Friday, August 10, 2012

Media Bias: There's No Doubt About This Publication's Opinions

A recent CNET article appeared in its "news" section, which you might think is different than the "Op-Ed" section, but not as far as I can tell. They throw all sorts of opinion blogs like Technically Incorrect, the source of this article, into their news section.

Man orders flat screen on Amazon, gets assault rifle

Subhead: Customer who ordered a fine high-definition TV on Amazon opens the box to discover that the third-party merchant has sent him a highly defined murder weapon.

Well, we're not past the headlines before we've got multiple distortions and misrepresentations.
  1. "Assault rifle" It's not an assault rifle. It's a semi-automatic rifle, just like any other. It would have to be capable of fully automatic fire to be an assault rifle. It's scary and black, though, so apparently that excuses them from using correct terminology.
  2. "Highly defined?" What does that even mean? I think it means that it's a very high-end expensive rifle, which it is. Exactly the type of weapon that is almost never used by criminals. You don't need a rifle that costs more than $1700 to just kill people. This type of rifle attracts competition shooters, hunters and collectors. Not gang-bangers and psychos.
  3. "Murder weapon." By this definition, all my guns are murder weapons, I guess, because they leave out the fact that for a weapon to be a "murder weapon" it has to be involved in a, you know, "murder."
The misrepresentations and editorial opinions continue in the body of the article.

"I cannot imagine who might be doing the choosing when ordering one of these things. I can only hope it would be someone with the appropriate qualifications and mental equilibrium."

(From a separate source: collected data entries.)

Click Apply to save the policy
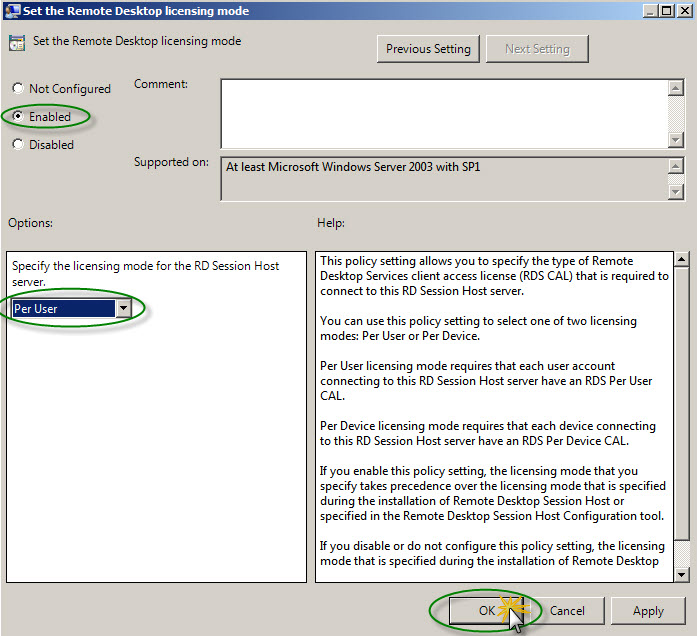 click(648, 611)
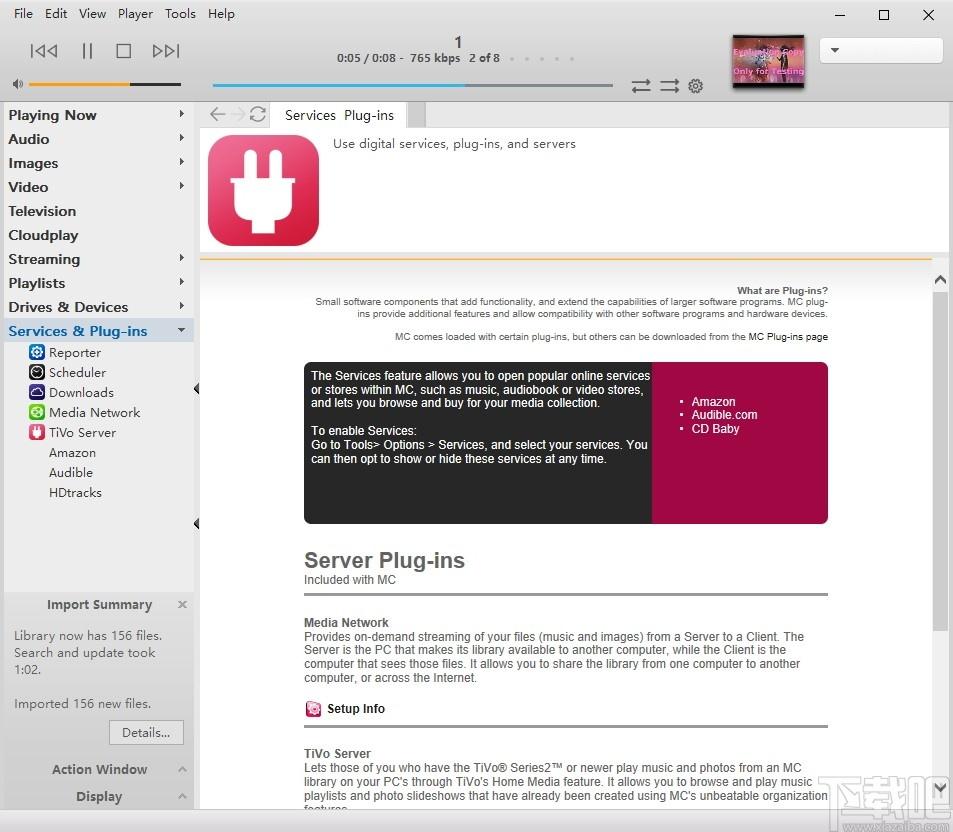953x832 pixels.
Task: Follow the MC Plug-ins page link
Action: pyautogui.click(x=788, y=337)
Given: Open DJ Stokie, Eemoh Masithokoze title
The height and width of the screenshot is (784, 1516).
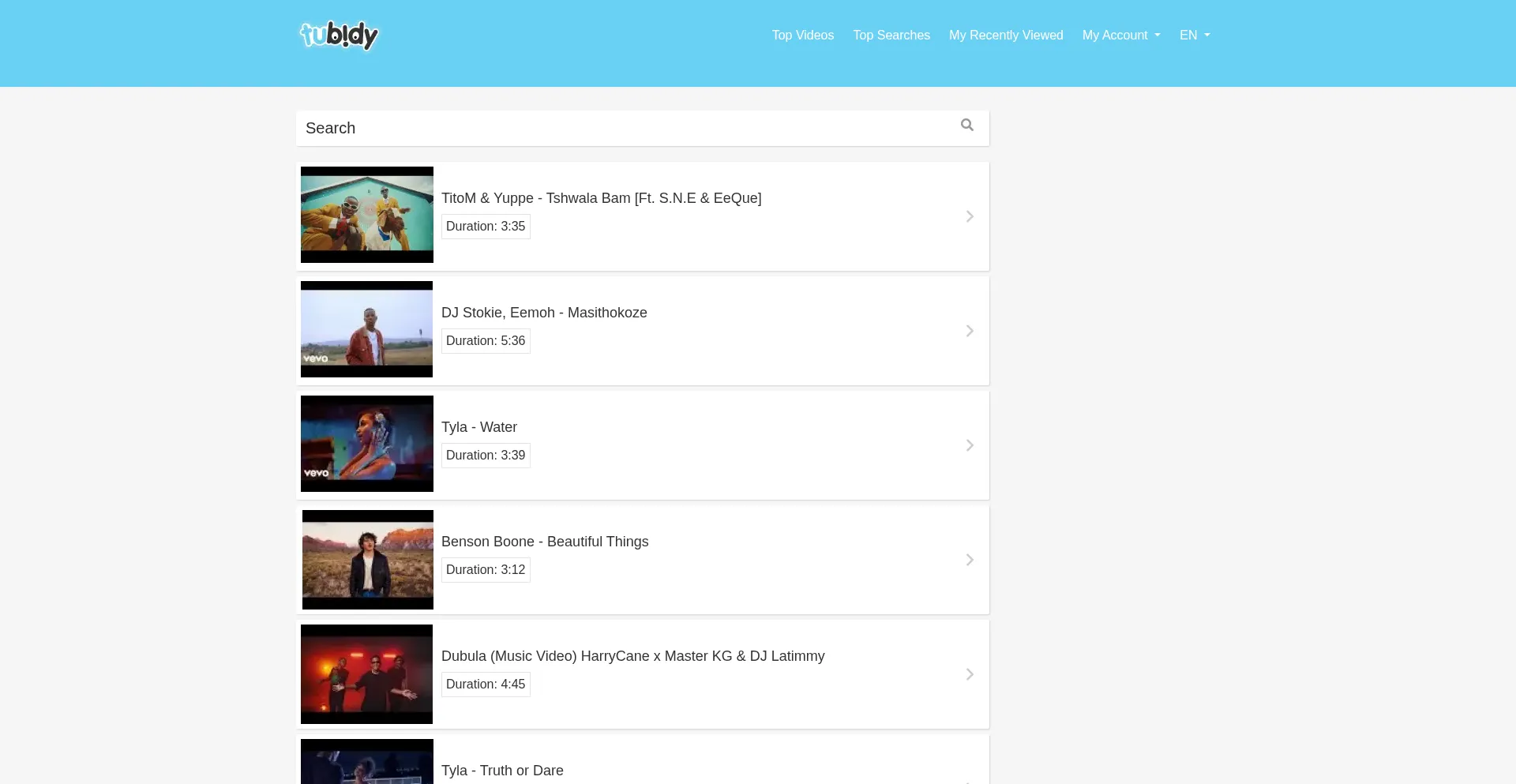Looking at the screenshot, I should point(544,313).
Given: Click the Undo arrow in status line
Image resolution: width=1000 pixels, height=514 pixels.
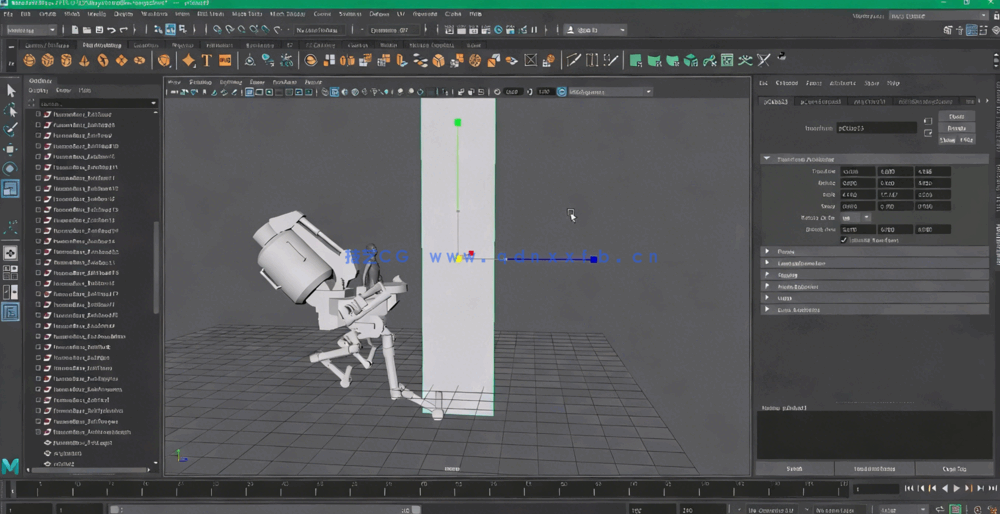Looking at the screenshot, I should (111, 30).
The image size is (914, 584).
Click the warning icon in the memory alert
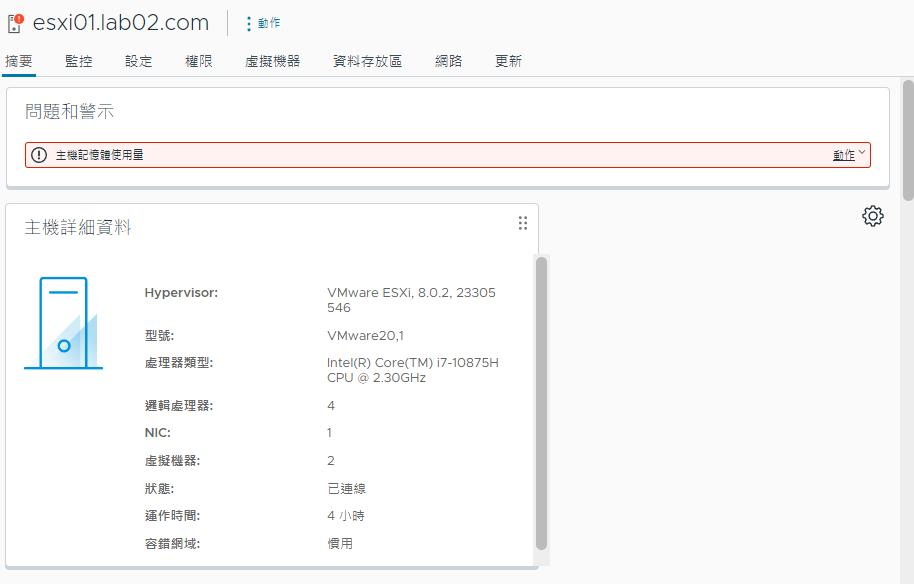[x=39, y=155]
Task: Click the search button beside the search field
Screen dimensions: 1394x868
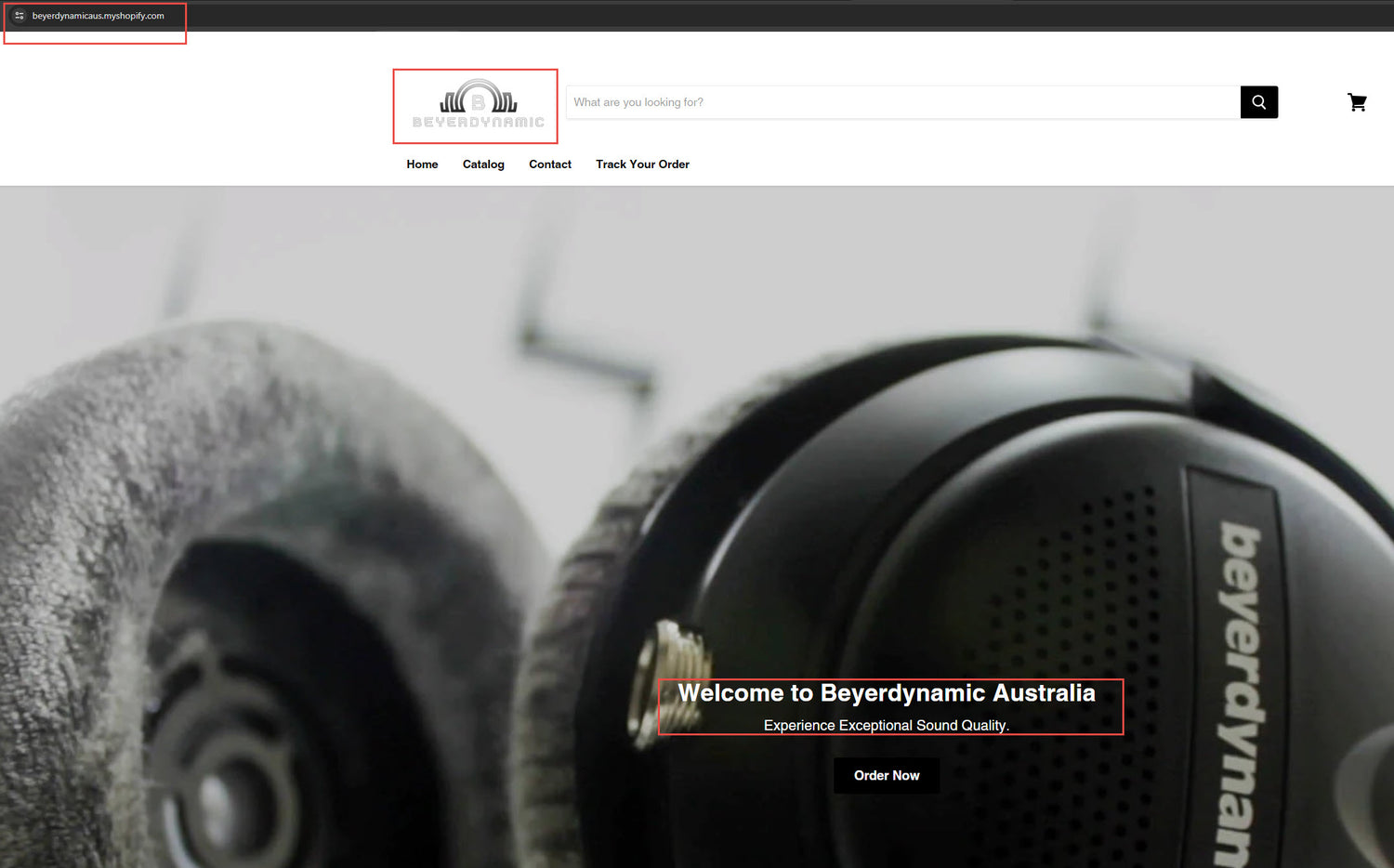Action: pos(1258,102)
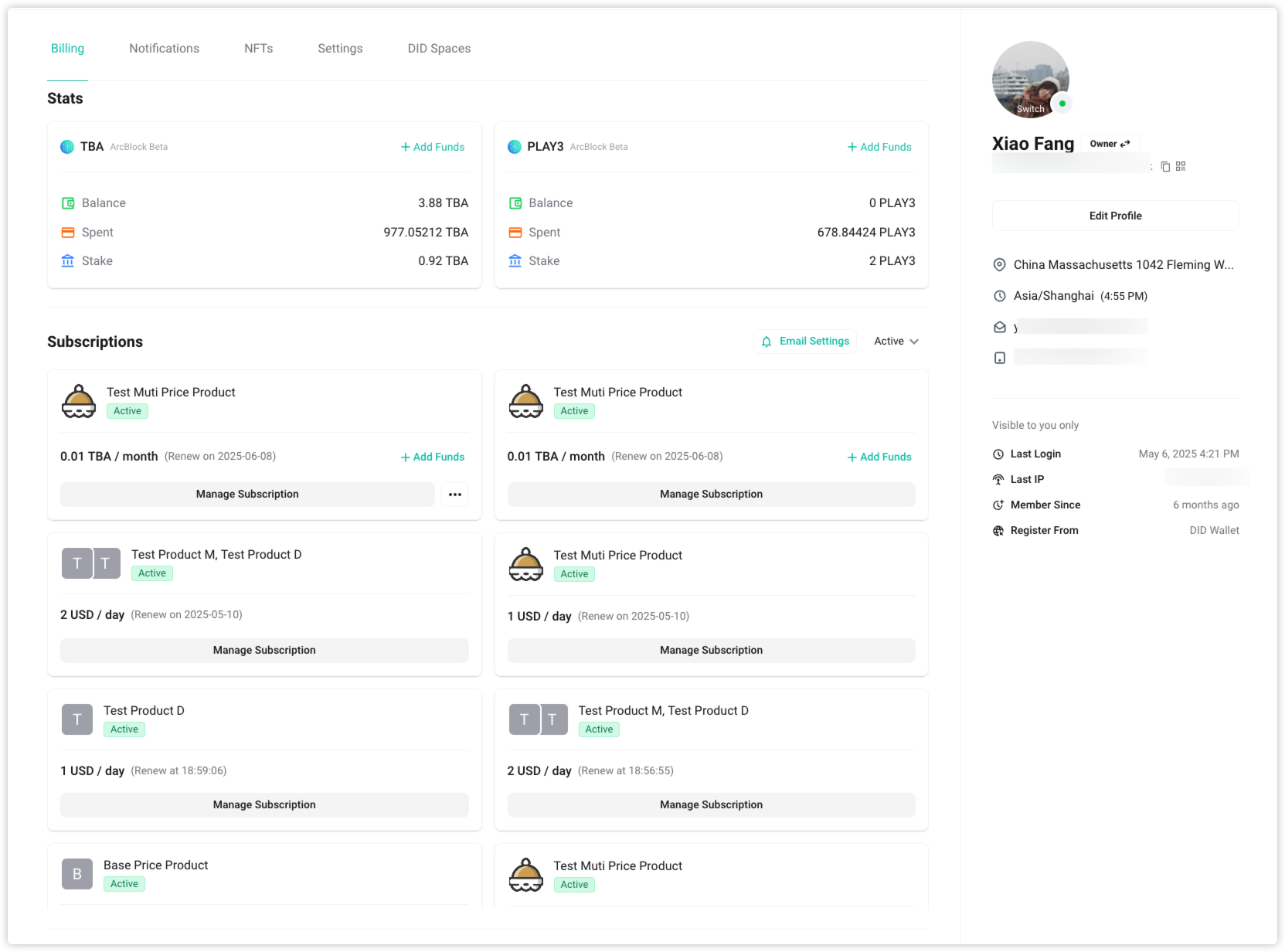This screenshot has height=952, width=1285.
Task: Open the Notifications tab
Action: tap(164, 49)
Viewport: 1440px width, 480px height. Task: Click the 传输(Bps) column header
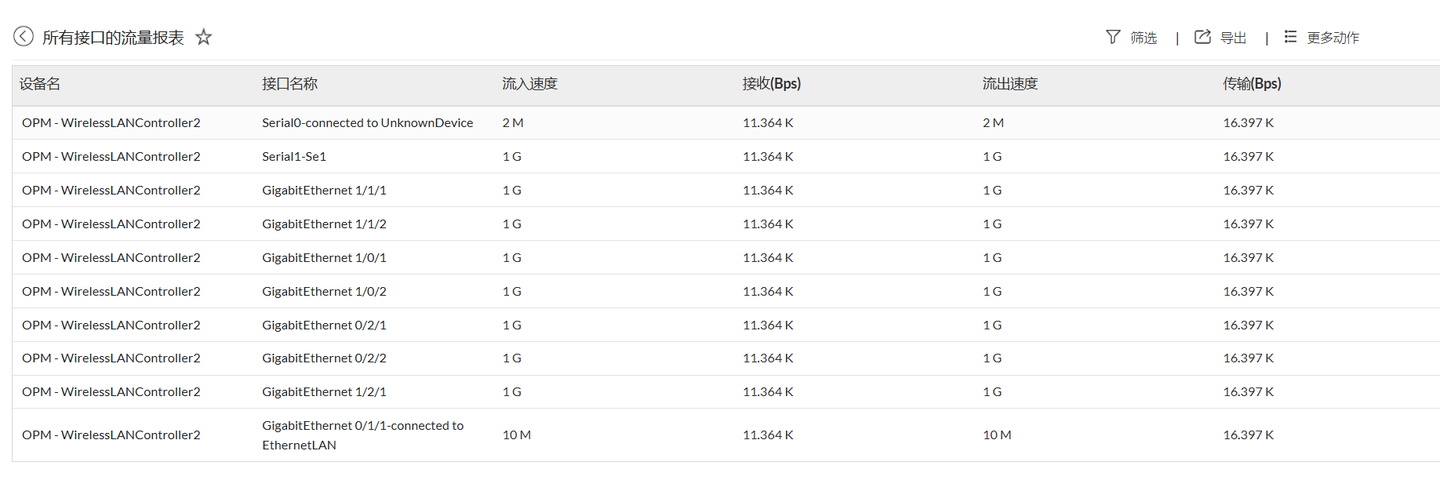click(1252, 84)

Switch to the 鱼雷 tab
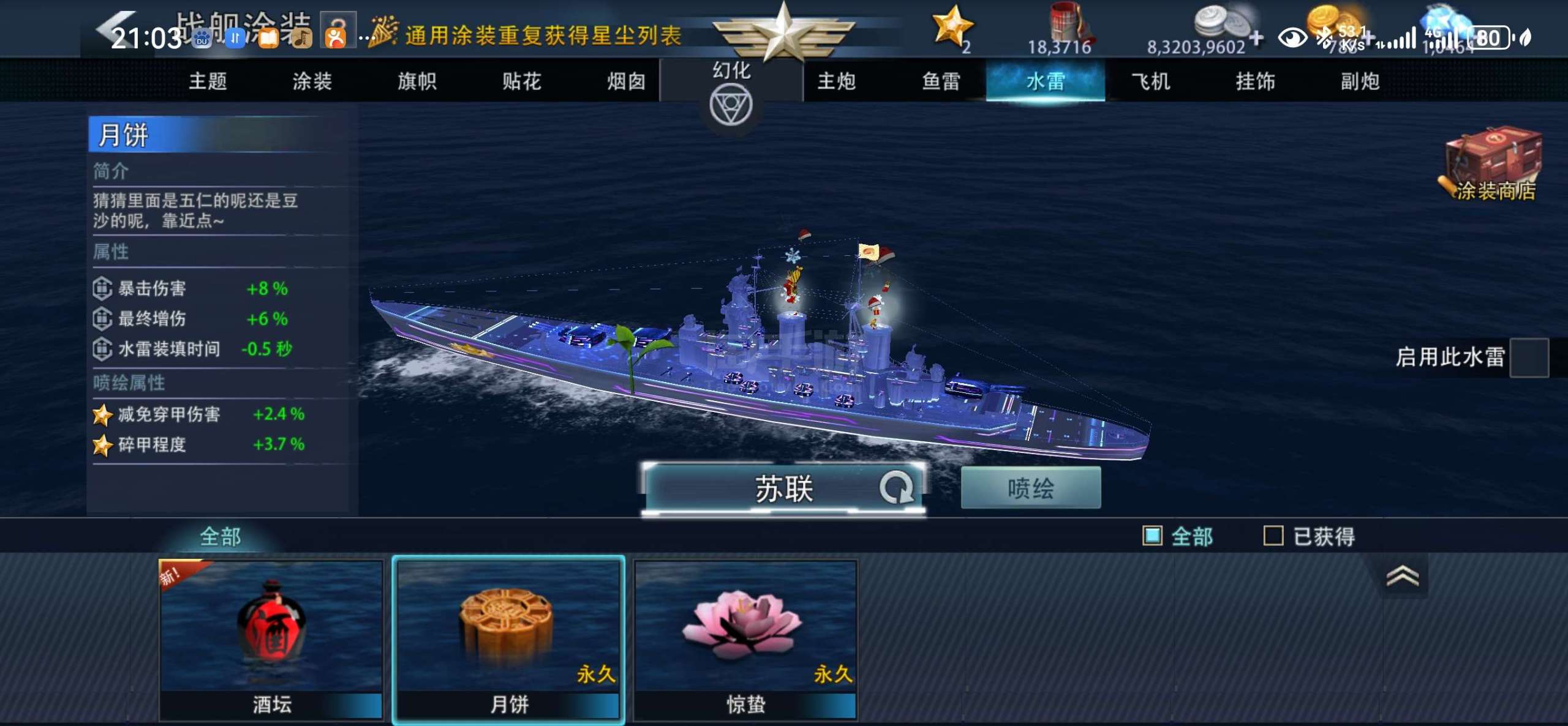(x=941, y=81)
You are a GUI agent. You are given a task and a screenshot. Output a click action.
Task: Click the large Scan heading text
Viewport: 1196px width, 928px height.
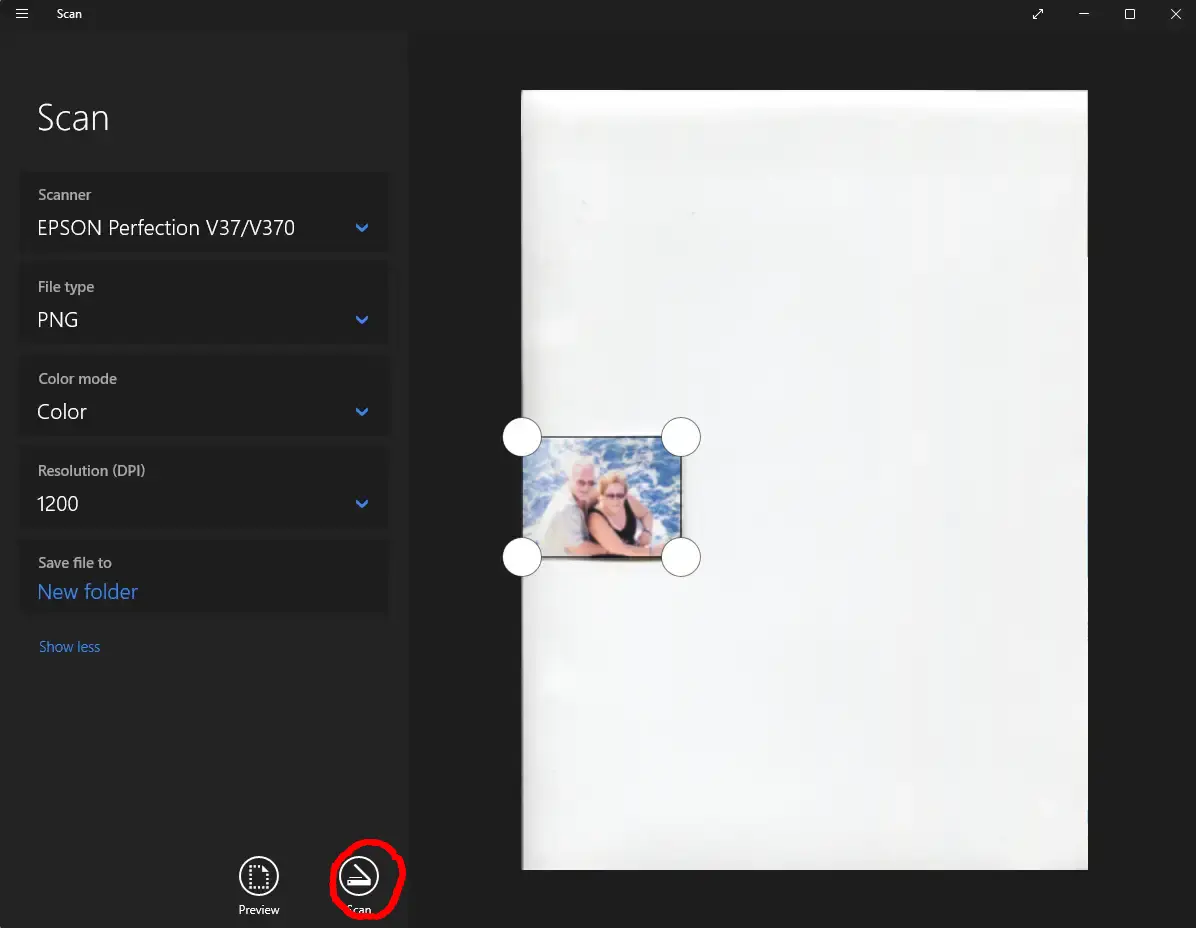tap(73, 118)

How can I read that as anything other than liberal panty-wetting? Please, guy, grow a pair of balls. I hereby revoke your man-card for being unable to think of firearms ownership without getting the vapors. I certainly hope that last time the author bought a car -- more than a ton of steel that can barrel down a street killing everything in its path -- that the authorities made sure he had the appropriate "mental equilibrium." What? They let even felons and former mental patients drive in this country? Oh my God! Whatever shall we do?

"Some might imagine that this is one more example of how this gun thing seems far too easy in the U.S."

Again, we take the boundary between news and commentary and piss all over it. Throw in a complete lack of attention to the relevant facts, for good measure.

The use of "some" is particularly sweet. Columnists use "some" when they mean, "I" and maybe one or two of their friends. Sad, sad, metrosexual, pussy friends, in this case.

Given that it's already illegal to ship a firearm to someone who does not possess a federal firearms dealer license, and given that D.C. already has perhaps the most repressive, restrictive firearms ownership policies in the nation, what exactly is the author suggesting be done? The company that shipped the rifle is probably already liable for some serious charges. If a law exists, and people break it (even unintentionally, as this obviously was), is that a reason for more laws? Hey, we have laws against murder, but people still murder. Let's make a new double-plus bad murder law! We'll make it illegal to even think about murder! That'll stop'em!

It wasn't always this way. Until the mid-60s you could get firearms shipped directly to your home from sources as homey as the Sears Catalog. Nobody has ever presented any credible (or incredible?) evidence that forbidding that caused any reduction at all in the crime rate. In fact, crime rates rose steeply in the late sixties and seventies. I won't assert there's a causation there, though -- that would be the kind of sloppy thinking that they seem to like at CNET.